CVE-2025-11522 is a critical vulnerability classified under CWE-288 (Authentication Bypass Using an Alternate Path or Channel) found in the Search & Go - Directory WordPress Theme by Elated-Themes. The vulnerability affects all versions up to and including 2.7 and stems from insufficient user validation within the function search_and_go_elated_check_facebook_user(), which handles Facebook login authentication. This flaw allows unauthenticated attackers to bypass normal authentication mechanisms and assume the identity of other users, including those with administrative privileges, without needing any credentials or user interaction. The vulnerability is remotely exploitable over the network (AV:N), requires no privileges (PR:N), and no user interaction (UI:N), making it highly accessible to attackers. Successful exploitation compromises confidentiality, integrity, and availability by granting attackers full control over user accounts, potentially leading to data theft, site defacement, or further malware deployment. Although no public exploits have been reported yet, the vulnerability's nature and high CVSS score (9.8) indicate a significant risk. The lack of an official patch at the time of disclosure necessitates immediate mitigation efforts by site administrators. The vulnerability is particularly relevant to WordPress sites using the Search & Go theme with Facebook login enabled, which is common in directory and listing websites. The technical root cause is a failure to properly validate the authenticity of Facebook user tokens or sessions, allowing attackers to craft requests that impersonate legitimate users.

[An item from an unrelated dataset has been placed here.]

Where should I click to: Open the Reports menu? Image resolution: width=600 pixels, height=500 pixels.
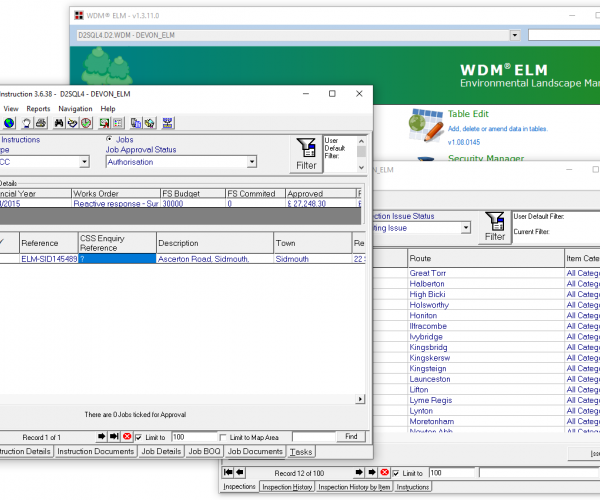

For European organizations, this vulnerability poses a severe threat, especially for those operating directory or listing websites using the Search & Go WordPress theme with Facebook login enabled. Successful exploitation can lead to unauthorized access to sensitive user data, including personal information and administrative controls, resulting in data breaches and loss of trust. Attackers gaining admin access can manipulate website content, inject malicious code, or disrupt services, impacting business continuity and reputation. Given the widespread use of WordPress across Europe and the popularity of Facebook login for user convenience, many organizations could be exposed. The breach of administrator accounts could also facilitate lateral movement within corporate networks if the website is integrated with internal systems. Regulatory implications under GDPR are significant, as unauthorized data access could lead to substantial fines and legal consequences. The threat is amplified by the ease of exploitation and the absence of required authentication or user interaction, making automated attacks feasible. Organizations relying on this theme for customer engagement or lead generation may face operational and financial impacts due to downtime or remediation costs.

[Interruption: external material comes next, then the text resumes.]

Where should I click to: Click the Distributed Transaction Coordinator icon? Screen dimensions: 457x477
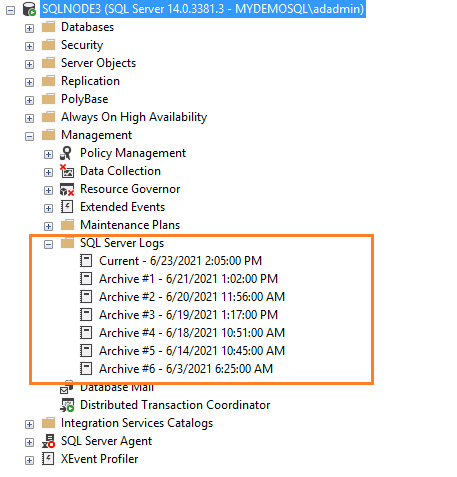pos(67,405)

Immediate mitigation steps include disabling Facebook login functionality within the Search & Go theme until an official patch is released by Elated-Themes. Site administrators should monitor user account activity for suspicious logins or changes, especially focusing on administrator accounts. Implementing multi-factor authentication (MFA) for WordPress admin accounts can reduce the risk of account takeover even if authentication bypass occurs. Regular backups of website data and configurations should be maintained to enable rapid recovery in case of compromise. Network-level protections such as Web Application Firewalls (WAFs) should be configured to detect and block anomalous requests targeting the vulnerable function or Facebook login endpoints. Administrators should audit installed plugins and themes to ensure no other components introduce similar risks. Once a patch is available, prompt application is critical. Additionally, organizations should review Facebook app permissions and OAuth configurations to ensure they follow best practices and minimize attack surface. Security awareness training for site administrators about this vulnerability and its exploitation methods can improve detection and response capabilities.